22.   Based on the evidence, I find that the applicant installed the doors as requested. There is no provision in the Purchase Order requiring the applicant to level the floor prior to installation. The respondent argued that the condition that the applicant check the “substrate” prior to installation, implied a requirement to check whether the floor was level. I do not agree. The evidence does not allow me to draw that inference.

23.    I find that the applicant installed the doors correctly and fulfilled the terms of the Purchase Order with respect to this issue.

Doors Not Flush

24.   When the doors close, the parties agree they are not totally flush where they meet. However, the applicant says they are within industry tolerances or standards. The respondent disagrees and describes the slight margin between the doors as a defect.

25.   On my review of the photographs filed in evidence, the margin between the doors is very slight. I was not offered any evidence on how much of a margin is acceptable. In the circumstances, I find that the applicant installed the doors to a reasonable standard with respect to them being flush.

26.   Since the respondent failed to demonstrate any material deficiency in the installation of the glass doors, partitions and hardware installed, I find that it owes the applicant the $5,000 that is outstanding. I will calculate pre-judgement interest from March 21, 2018, which was the date on which the remaining part of the invoice was to be paid.

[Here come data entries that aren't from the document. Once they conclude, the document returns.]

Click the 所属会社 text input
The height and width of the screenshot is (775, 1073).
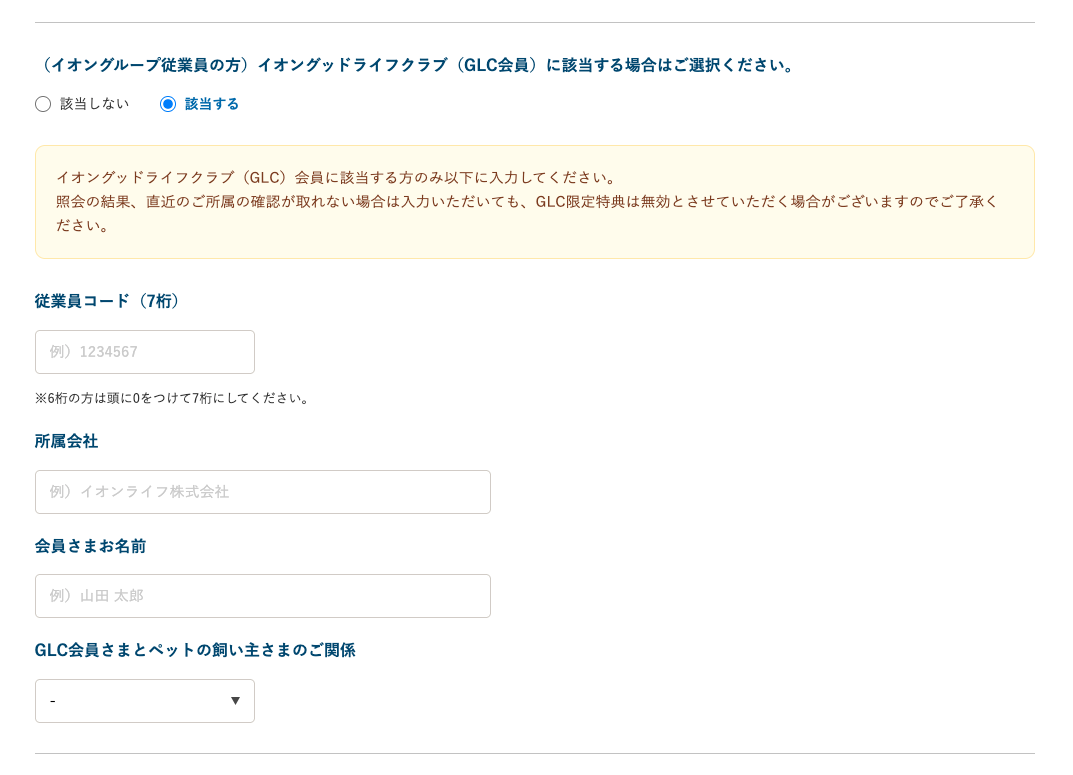(x=263, y=492)
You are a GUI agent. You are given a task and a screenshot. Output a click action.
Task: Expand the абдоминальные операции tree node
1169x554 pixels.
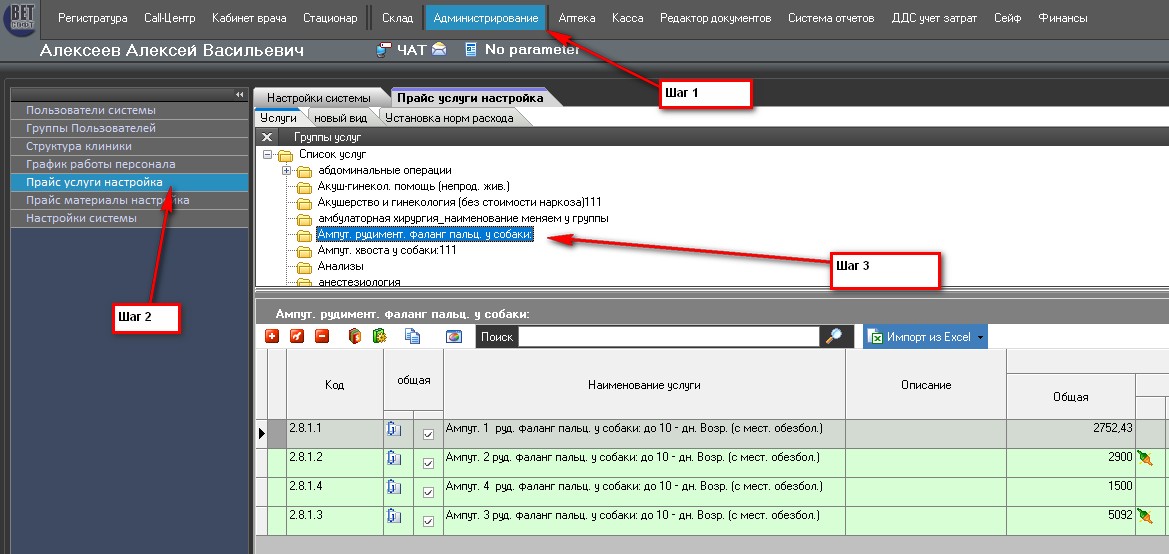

27.   Under section 49 of the Act, and tribunal rules, the tribunal will generally order an unsuccessful party to reimburse a successful party for tribunal fees and reasonable dispute-related expenses. I see no reason in this case not to follow that general rule. I find the applicant is entitled to reimbursement of $175 in tribunal fees and $25 in dispute-related expenses for courier expenses to provide the Dispute Notice to the respondent.

ORDERS

28.   Within 30 days of the date of this order, I order the respondent to pay the applicant a total of $5,261.77, broken down as follows:

a.    $5,000 in payment of the outstanding invoice,

b.    $61.77 in pre-judgment interest under the Court Order Interest Act, and

c.    $200 for $175 in tribunal fees and $25 for dispute-related expenses.

29.   The applicant is entitled to post-judgment interest, as applicable.

30.   Under section 48 of the Act, the tribunal will not provide the parties with the Order giving final effect to this decision until the time for making a notice of objection under section 56.1(2) has expired and no notice of objection has been made. The time for filing a notice of objection is 28 days after the party receives notice of the tribunal’s final decision.


31.   Under section 58.1 of the Act, a validated copy of the tribunal’s order can be enforced through the Provincial Court of British Columbia. A tribunal order can only be enforced if it is an approved consent resolution order, or, if no objection has been made and the time for filing a notice of objection has passed. Once filed, a tribunal order has the same force and effect as an order of the Provincial Court of British Columbia.